La réponse de M. Catton a été que les pays à faible niveau de revenu doivent investir dans les salaires et conditions de travail de leur propre personnel de santé, et que les pays à plus haut niveau de revenu doivent eux, être plus autonomes. Il a ajouté que
« Nous manquions de six millions d’infirmières avant la pandémie. Comme vous l’avez dit, ceci s’est aggravé avec la pandémie et alors même que nous connaissons une pénurie d’infirmières, nous observons une énorme hausse de la demande, pas seulement à cause de la pandémie, mais de nos sociétés vieillissantes et des maladies chroniques également. Ce déséquilibre conduit donc au recrutement, notamment de la part des pays à haut niveau de revenu… qui souvent recrutent dans les pays à revenus faible et intermédiaire [lesquels] ont déjà dès le départ un nombre plus faible d’infirmières par habitant, ce qui signifie que s’ils perdent leurs infirmières, cela peut affecter de manière significative leur capacité à dispenser des soins de santé à leurs propres populations ».
M. Catton a rappelé le fait que les pays à faible niveau de revenu ont investi dans l’enseignement et la formation des infirmières, qui sont ensuite ainsi débauchées.

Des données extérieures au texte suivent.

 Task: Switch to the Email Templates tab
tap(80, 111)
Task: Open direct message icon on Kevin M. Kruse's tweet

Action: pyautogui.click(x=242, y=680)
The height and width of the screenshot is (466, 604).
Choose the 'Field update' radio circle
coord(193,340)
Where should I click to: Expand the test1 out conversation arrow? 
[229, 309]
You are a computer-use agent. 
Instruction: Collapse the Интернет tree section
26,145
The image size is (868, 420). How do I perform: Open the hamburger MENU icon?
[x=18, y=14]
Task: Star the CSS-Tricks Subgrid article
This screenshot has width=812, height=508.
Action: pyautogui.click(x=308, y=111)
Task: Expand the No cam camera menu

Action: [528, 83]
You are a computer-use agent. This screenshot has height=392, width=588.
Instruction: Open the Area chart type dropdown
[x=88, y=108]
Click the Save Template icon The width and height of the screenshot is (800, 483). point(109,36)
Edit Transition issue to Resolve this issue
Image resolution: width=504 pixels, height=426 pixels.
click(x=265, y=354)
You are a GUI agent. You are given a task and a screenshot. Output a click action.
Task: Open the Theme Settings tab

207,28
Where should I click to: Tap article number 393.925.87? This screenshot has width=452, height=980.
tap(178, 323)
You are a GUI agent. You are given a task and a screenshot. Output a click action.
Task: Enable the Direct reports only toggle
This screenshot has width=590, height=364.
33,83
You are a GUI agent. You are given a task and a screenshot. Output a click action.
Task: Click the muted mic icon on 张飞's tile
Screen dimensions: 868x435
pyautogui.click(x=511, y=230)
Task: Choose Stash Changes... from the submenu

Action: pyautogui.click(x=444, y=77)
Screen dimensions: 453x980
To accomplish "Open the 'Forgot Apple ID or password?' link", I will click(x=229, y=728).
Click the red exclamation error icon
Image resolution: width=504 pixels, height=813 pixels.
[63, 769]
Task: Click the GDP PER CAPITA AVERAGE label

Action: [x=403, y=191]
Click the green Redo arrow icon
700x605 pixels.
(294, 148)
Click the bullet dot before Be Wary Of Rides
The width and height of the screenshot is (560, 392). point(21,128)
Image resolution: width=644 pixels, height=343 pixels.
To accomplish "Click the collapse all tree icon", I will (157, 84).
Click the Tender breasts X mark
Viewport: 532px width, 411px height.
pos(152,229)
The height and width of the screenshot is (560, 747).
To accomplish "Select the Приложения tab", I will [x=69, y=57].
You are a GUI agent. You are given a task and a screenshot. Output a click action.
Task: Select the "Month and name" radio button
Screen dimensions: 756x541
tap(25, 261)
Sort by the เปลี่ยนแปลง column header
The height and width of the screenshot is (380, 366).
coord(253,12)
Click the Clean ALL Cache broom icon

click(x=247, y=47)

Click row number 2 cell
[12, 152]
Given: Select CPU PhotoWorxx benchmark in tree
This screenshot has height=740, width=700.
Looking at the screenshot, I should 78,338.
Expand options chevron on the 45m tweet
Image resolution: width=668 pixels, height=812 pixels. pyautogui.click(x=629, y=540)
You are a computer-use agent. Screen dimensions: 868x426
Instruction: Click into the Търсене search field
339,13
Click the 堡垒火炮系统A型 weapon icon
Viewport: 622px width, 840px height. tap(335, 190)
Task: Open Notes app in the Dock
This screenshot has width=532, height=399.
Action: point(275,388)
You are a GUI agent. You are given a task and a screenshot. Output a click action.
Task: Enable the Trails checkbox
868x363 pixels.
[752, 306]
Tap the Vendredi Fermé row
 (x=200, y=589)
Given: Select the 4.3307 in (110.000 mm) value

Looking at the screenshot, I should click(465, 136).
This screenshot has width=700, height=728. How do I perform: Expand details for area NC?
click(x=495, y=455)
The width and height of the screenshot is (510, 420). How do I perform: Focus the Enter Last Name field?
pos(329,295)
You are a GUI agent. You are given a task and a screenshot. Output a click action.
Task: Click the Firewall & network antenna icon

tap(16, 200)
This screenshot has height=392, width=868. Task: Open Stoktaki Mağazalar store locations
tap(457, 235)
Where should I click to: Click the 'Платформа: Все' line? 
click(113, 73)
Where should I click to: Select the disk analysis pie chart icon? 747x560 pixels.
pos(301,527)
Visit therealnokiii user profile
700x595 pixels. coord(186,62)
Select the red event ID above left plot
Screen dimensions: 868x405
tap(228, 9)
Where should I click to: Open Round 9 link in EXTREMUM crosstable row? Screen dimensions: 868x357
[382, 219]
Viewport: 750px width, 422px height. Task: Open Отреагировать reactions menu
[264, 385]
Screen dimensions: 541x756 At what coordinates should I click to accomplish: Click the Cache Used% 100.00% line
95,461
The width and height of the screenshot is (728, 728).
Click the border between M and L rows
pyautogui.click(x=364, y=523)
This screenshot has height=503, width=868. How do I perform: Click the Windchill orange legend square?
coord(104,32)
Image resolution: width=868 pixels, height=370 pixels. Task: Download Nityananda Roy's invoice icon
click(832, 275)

« S’il s’agissait de changement climatique, nous dirions : comment pouvons-nous en compenser les effets, car nous savons que cela aura des répercussions négatives ailleurs ? Nous pourrions raisonner de la même manière concernant les soins infirmiers. En disant, par exemple : si vous recrutez des infirmières dans un pays à faible revenu, alors financez une école d’infirmières dans ce pays. »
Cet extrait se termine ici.